Mais tout à coup les vagissements d'un enfant dilatèrent les poitrines, et
les conversations interrompues, reprirent leur cours. Le docteur
marchait, parlait, interpellait Catherine, et l'enfant criait toujours.
Soudain il se tut; la vieille horloge, avec un vacarme qui laissait croire
que ses rouages allaient se détraquer, s'apprêta à sonner l'heure. Une,
deux... trois... En ce moment, la porte s'ouvrit et le médecin apparut.
«Est-ce un garçon? cria-t-on d'une seule voix.
--C'est un orphelin, répondit le docteur d'un ton ému; priez pour Mme
de La Taillade, qui vient de mourir.»
Durant un jour et une nuit, Mademoiselle demeura près du lit de la
morte, pleurant en silence.
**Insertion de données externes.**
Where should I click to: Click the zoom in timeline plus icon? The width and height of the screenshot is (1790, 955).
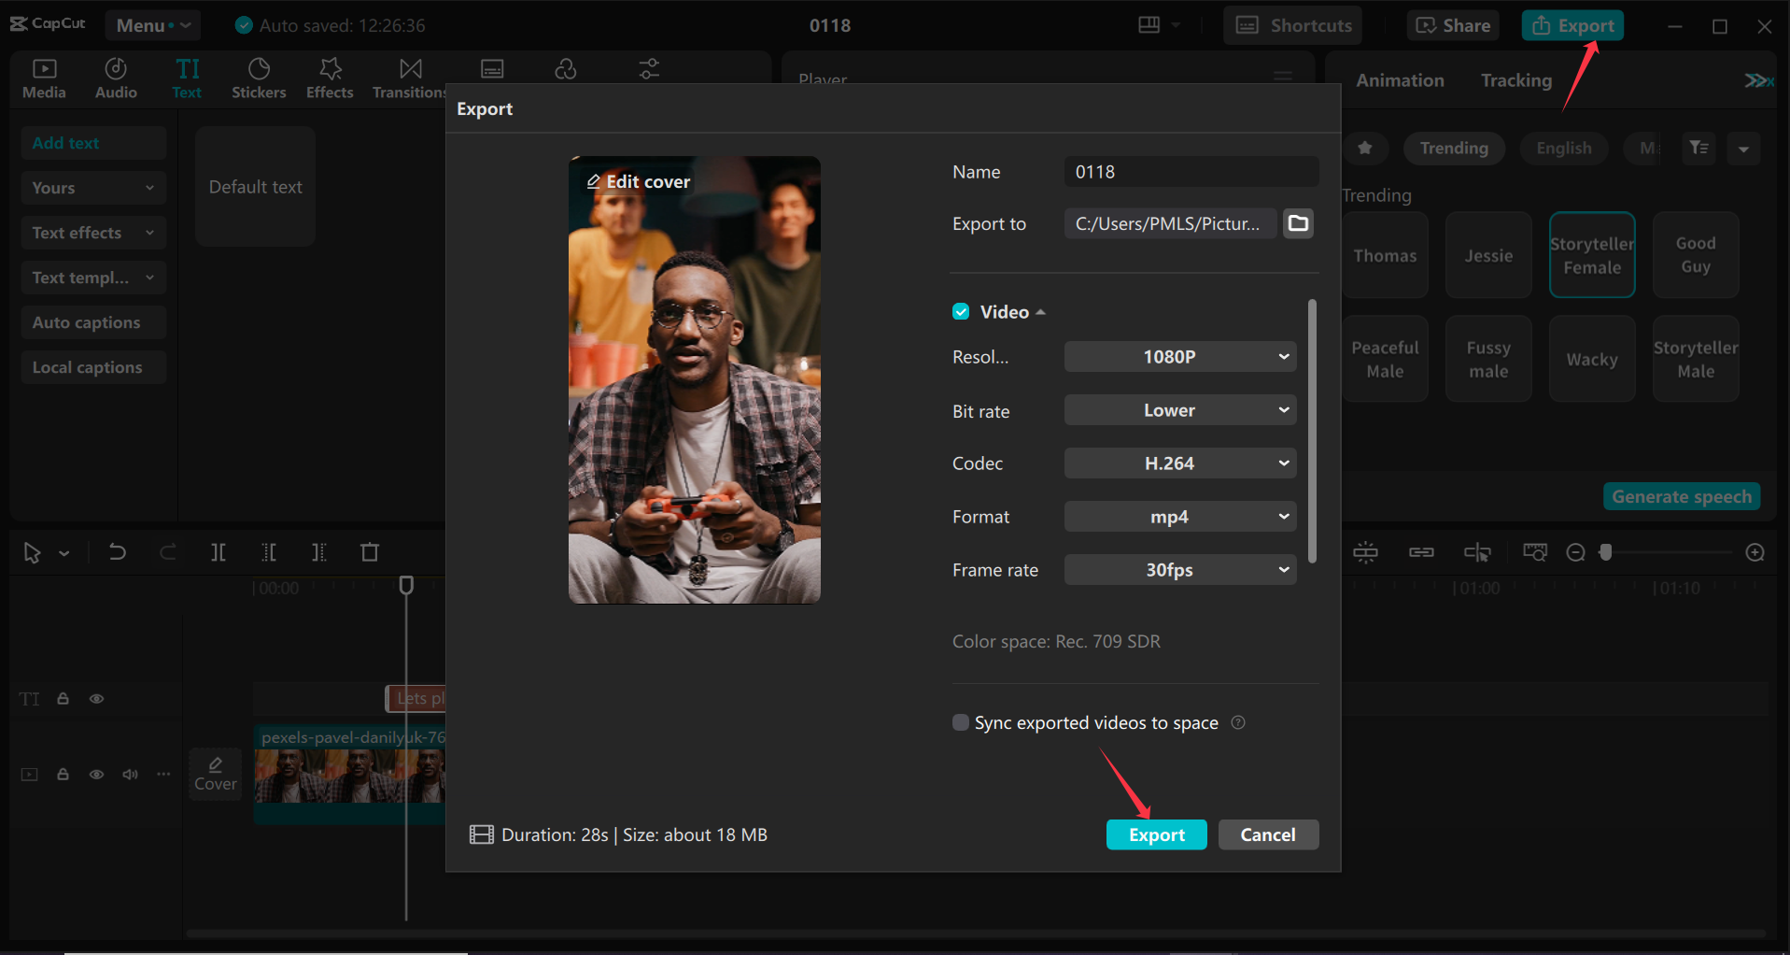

Elle voulut ensevelir elle-même le corps de
sa belle-soeur et l'accompagner au cimetière. Le soleil rayonnait, les
pommiers semaient la terre de leurs fleurs blanches, et les oiseaux, plus
hardis que de coutume, venaient presque sous les pieds glaner des
matériaux pour construire leur nid. Mademoiselle s'agenouilla sur la
terre molle; le jour lui semblait terne, les rayons sans éclat, le chant des
oiseaux plaintif. Elle songea à son père, à sa mère, à la chanoinesse, à
son tuteur, à son amie endormis à jamais, et la vie lui apparut comme
un désert où il ne restait que le souvenir funèbre de ceux qu'elle avait
aimés. Enfin Catherine parvint à l'entraîner et la ramena au logis. Là,
Mademoiselle trouva une lettre de son frère; le soudard demandait de
l'argent avec une orthographe qui, cette fois, était bien la sienne. Il
donnait son adresse à Paris, «chez Mme Blanche Taupin, marchande de
vin et de liqueurs, à l'enseigne du Coeur-Enflammé.»
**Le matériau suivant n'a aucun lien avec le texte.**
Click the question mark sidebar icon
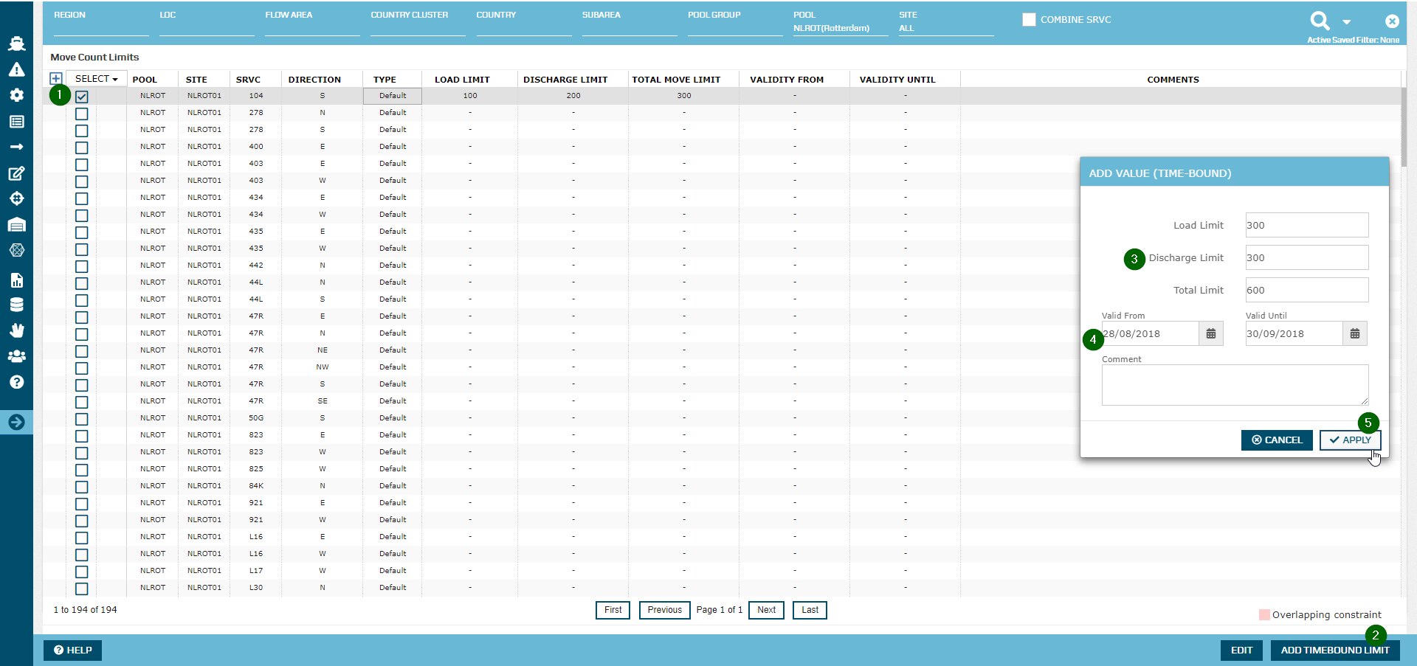The height and width of the screenshot is (666, 1417). (16, 382)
Par bonheur, le nouveau-né que Catherine venait d'apporter sur ses bras
robustes poussa un cri.

«Pauvre petit, il s'appellera Gaston, comme mon père, dit
Mademoiselle, qui l'embrassa.»
Puis, après un instant de silence, elle ajouta:
«Je dois vivre pour lui, car il est bien orphelin.»

II
GASTON FAIT SES PREMIÈRES DENTS.
Insensible aux tristes événements qui signalèrent son entrée dans le
monde, le nouveau-né fit d'abord peu de bruit. Dix fois dans les
vingt-quatre heures, il s'éveillait pour se coller au sein de Françoise,
jeune femme du village de Maulette, choisie pour allaiter le dernier des
La Taillade. Il fallait voir les effarements de Mademoiselle lorsque la
nourrice, chargée du précieux marmot, se transportait d'une chambre à
une autre.
«Vous marchez trop vite, criait Catherine.
--Attendez qu'on écarte cette chaise, ajoutait Mademoiselle.
--Prenez garde à la porte!»
La porte était grande ouverte, la chaise ne gênait en rien, et Françoise
haussait bravement les épaules.
«Mais je sais comment ça se manie; j'en ai déjà eu deux, répétait en
vain la Normande.»
Ni Mademoiselle ni Catherine ne voulaient reconnaître cette expérience
de la nourrice, qui, par bonheur pour le poupon, prit le parti de laisser
dire et d'agir à sa guise.
«Monsieur crie, dépêchez-vous! disait Catherine aux heures de la
toilette.

--Ça leur forme les poumons, répondait Françoise avec calme.
--Il a peut-être faim?
--Allons donc, il vient de boire; il est gris, au contraire.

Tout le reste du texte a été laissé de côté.